- [YOUR INSTRUCTIONS]:
Throughout the material below, tally the lines containing "data" and give the total with no accompanying text.

- [INPUT MATERIAL]:
· · · ·
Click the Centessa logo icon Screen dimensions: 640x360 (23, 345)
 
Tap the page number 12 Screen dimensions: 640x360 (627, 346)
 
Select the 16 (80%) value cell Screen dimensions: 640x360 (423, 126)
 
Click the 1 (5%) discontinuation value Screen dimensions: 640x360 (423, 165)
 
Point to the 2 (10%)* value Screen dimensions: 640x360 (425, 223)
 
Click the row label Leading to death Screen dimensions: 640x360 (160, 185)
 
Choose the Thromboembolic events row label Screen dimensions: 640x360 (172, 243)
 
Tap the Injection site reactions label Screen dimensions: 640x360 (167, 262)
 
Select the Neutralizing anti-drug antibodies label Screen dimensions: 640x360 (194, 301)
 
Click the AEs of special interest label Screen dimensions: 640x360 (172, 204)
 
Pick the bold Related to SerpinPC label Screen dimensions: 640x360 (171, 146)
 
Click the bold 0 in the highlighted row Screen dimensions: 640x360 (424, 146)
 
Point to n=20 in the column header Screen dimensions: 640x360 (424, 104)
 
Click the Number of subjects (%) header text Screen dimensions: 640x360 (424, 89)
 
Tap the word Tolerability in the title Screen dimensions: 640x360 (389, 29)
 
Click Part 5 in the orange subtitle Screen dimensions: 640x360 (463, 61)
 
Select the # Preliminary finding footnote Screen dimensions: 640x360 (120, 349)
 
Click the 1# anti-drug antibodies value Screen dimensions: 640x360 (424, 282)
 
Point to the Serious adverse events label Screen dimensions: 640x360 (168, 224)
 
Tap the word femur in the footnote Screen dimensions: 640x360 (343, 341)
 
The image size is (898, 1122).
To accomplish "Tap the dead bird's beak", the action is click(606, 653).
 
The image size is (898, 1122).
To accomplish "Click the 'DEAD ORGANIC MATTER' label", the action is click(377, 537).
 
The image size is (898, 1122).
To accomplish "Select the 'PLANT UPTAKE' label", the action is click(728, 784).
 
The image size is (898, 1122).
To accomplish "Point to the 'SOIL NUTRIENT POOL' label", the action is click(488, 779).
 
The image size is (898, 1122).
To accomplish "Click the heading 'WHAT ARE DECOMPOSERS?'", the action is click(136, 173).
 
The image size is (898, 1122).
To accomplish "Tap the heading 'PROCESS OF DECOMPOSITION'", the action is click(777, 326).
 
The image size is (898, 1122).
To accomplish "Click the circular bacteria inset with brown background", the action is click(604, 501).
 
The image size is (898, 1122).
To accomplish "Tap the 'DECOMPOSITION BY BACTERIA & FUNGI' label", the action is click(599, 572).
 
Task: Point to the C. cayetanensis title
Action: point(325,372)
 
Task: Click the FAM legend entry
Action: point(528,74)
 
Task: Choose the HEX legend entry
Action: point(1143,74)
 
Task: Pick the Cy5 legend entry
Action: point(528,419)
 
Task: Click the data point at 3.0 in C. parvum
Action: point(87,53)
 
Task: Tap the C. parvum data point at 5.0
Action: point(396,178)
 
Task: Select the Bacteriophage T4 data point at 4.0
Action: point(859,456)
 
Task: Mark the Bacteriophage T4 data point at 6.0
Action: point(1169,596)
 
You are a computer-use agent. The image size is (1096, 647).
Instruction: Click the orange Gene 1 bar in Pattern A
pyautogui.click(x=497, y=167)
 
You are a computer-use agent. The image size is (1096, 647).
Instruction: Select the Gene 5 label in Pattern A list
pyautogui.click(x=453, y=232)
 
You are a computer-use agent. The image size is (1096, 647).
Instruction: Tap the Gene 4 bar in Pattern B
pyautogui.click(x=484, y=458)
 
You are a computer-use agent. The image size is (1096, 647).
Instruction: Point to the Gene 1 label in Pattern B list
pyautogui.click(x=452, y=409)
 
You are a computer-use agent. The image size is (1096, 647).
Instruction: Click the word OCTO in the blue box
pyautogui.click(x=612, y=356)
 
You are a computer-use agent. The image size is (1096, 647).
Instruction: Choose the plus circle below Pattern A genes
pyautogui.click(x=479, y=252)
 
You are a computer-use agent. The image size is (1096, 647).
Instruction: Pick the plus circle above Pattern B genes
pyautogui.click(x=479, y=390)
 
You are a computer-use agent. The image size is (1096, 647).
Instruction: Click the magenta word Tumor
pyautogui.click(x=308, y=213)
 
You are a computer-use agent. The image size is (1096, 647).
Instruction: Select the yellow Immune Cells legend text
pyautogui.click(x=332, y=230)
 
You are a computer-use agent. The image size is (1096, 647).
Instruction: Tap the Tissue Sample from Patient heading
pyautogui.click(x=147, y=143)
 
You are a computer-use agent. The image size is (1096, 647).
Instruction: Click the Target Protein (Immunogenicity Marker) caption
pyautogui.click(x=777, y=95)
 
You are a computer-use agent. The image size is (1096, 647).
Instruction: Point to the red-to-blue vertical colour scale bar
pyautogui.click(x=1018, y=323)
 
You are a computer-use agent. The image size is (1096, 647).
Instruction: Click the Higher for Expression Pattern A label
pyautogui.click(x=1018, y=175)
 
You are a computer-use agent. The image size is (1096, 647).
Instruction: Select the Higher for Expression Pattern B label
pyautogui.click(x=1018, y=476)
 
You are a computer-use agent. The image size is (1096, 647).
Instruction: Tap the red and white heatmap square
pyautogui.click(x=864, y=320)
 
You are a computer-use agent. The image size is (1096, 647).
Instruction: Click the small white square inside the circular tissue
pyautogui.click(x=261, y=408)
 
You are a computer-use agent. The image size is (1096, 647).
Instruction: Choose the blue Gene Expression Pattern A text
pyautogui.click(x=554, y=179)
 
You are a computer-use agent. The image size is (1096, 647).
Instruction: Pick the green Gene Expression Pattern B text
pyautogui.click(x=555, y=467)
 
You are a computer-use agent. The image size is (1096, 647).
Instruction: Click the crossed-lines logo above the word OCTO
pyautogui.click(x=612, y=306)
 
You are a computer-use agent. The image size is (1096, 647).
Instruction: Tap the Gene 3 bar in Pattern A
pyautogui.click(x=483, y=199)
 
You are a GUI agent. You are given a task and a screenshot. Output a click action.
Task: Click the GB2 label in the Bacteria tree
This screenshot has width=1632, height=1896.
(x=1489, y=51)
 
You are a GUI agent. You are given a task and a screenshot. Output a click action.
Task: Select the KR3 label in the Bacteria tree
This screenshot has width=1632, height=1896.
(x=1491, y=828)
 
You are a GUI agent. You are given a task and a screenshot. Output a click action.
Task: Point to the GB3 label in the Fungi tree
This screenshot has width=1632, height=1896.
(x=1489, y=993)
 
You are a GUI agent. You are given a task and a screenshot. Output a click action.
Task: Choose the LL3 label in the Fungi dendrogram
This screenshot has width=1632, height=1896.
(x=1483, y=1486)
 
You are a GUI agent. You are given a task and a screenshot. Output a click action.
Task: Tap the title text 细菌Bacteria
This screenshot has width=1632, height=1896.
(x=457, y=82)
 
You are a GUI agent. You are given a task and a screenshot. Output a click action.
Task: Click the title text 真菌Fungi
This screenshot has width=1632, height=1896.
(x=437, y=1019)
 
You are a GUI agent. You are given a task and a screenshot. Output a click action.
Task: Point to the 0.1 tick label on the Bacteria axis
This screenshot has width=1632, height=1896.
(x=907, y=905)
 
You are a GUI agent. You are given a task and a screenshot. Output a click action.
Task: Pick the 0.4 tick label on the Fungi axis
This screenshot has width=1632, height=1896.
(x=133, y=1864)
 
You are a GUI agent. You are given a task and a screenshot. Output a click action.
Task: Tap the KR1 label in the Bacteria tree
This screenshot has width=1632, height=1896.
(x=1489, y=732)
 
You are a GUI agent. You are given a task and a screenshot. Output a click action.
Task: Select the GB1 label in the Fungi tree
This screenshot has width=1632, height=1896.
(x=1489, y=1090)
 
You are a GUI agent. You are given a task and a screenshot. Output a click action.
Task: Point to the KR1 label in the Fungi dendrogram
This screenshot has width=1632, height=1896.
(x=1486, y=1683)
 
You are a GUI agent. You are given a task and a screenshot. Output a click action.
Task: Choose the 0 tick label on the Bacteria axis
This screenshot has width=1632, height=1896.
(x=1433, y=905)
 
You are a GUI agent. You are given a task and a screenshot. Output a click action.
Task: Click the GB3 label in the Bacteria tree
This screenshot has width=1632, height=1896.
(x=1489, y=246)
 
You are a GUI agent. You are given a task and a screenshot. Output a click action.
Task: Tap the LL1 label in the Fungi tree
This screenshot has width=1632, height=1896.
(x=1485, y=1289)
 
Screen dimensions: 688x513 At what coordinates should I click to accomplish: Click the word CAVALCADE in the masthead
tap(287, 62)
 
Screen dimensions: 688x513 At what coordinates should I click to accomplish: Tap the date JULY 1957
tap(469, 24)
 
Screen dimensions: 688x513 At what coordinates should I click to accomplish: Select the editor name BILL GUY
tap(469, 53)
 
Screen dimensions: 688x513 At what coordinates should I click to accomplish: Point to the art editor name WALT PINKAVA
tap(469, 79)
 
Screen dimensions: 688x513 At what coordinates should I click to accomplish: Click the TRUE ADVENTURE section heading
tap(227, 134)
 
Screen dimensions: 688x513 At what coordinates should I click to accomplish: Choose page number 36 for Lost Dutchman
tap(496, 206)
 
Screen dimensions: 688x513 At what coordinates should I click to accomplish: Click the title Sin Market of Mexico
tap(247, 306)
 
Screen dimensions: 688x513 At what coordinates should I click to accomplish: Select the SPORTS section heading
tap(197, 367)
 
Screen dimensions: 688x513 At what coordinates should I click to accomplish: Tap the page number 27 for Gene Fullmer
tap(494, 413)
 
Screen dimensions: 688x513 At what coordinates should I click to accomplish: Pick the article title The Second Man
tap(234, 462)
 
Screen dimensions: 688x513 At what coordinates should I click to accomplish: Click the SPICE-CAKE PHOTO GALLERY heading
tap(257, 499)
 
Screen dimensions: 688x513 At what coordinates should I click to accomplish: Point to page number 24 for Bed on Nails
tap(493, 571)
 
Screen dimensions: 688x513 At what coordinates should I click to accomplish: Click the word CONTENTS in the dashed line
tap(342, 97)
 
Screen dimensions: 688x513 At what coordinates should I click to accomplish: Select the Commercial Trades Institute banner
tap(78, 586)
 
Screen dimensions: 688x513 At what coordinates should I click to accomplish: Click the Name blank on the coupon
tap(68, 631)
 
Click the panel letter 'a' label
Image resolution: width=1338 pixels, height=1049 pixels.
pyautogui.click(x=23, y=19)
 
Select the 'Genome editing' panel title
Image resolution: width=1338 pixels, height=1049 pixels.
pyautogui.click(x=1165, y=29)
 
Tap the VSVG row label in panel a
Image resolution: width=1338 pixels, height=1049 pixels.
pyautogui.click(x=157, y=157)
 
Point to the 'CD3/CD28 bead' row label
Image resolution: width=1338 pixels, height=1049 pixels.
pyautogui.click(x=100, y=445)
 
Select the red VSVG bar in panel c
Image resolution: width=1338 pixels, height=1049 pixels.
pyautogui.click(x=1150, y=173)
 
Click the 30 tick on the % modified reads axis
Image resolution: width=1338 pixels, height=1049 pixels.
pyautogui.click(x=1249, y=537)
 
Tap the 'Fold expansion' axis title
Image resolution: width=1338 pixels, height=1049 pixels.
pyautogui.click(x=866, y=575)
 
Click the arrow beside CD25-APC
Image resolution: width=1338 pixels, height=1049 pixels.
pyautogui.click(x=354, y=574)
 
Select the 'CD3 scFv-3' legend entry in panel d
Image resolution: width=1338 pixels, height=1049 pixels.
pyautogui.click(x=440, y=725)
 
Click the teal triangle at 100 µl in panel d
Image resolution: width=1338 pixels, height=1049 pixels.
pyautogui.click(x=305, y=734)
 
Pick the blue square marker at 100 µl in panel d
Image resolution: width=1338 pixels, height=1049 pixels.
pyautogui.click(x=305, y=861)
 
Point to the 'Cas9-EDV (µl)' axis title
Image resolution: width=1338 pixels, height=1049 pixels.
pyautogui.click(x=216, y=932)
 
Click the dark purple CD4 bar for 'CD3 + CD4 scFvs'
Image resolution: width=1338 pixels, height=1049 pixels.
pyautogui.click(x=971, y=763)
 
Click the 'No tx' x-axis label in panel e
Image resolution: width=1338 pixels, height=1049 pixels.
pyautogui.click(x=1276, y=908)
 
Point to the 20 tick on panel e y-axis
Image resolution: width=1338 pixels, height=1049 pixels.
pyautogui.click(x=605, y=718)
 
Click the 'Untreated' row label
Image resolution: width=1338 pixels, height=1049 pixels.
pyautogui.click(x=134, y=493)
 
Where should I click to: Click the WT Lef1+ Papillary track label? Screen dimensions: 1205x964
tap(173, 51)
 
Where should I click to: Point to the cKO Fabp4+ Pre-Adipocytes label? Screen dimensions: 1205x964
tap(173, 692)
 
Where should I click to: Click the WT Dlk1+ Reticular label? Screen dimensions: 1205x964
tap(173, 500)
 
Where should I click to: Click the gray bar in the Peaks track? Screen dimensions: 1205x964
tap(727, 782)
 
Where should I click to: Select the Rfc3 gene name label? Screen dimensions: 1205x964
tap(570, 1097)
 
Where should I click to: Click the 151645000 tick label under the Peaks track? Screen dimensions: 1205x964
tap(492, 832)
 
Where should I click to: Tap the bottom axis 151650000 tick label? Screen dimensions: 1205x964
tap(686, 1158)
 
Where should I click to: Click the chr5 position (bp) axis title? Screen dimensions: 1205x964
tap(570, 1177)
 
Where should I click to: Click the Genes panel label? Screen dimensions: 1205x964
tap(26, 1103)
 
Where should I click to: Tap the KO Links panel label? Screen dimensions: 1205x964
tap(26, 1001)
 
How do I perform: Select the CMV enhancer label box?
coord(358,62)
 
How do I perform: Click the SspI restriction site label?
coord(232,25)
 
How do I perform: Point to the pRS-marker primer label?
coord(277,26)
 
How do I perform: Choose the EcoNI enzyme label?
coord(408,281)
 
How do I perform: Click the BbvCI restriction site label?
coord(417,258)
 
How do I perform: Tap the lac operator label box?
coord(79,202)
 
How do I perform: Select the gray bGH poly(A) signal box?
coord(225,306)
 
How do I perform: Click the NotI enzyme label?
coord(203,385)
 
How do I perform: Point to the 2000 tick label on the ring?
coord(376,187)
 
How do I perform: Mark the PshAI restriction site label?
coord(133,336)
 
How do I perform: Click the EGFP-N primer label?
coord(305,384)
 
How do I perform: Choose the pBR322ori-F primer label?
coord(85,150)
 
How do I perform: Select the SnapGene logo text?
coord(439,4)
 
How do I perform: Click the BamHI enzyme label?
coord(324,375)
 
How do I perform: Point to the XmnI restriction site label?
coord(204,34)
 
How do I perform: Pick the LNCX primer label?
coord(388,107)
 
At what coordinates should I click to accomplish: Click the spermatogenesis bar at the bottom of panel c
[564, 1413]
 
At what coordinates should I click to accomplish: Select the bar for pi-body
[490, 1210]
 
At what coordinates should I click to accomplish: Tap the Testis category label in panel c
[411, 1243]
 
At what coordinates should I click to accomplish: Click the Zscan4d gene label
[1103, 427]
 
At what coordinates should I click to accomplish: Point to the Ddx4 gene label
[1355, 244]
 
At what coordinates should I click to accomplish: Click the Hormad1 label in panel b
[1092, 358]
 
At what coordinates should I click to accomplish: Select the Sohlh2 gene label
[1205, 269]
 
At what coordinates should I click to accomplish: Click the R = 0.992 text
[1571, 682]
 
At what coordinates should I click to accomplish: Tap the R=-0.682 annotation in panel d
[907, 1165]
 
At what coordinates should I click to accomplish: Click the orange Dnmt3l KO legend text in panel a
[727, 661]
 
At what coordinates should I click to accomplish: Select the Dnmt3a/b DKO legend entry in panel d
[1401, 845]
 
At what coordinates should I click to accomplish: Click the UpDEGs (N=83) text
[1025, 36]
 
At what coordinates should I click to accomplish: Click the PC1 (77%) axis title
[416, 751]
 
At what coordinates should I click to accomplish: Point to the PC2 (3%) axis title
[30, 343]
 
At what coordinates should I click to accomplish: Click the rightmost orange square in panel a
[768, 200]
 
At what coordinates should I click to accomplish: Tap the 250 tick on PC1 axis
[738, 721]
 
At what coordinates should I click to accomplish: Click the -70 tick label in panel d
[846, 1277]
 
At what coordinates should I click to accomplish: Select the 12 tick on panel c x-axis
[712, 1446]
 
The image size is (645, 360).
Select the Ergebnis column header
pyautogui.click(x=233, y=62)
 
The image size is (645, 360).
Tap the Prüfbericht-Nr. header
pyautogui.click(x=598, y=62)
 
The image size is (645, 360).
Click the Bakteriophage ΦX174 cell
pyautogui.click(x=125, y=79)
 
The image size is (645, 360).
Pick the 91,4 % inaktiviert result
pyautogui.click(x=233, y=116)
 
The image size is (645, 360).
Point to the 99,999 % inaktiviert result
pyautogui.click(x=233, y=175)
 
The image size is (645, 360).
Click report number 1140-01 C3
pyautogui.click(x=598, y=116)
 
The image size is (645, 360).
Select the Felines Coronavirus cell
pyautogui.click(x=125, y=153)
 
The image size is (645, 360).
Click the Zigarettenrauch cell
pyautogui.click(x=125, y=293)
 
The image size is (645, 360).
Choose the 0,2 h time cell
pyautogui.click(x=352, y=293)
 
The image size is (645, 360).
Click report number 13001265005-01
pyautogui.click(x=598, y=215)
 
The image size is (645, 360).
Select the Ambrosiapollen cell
· · · ·
- [ANSWER SPACE]:
4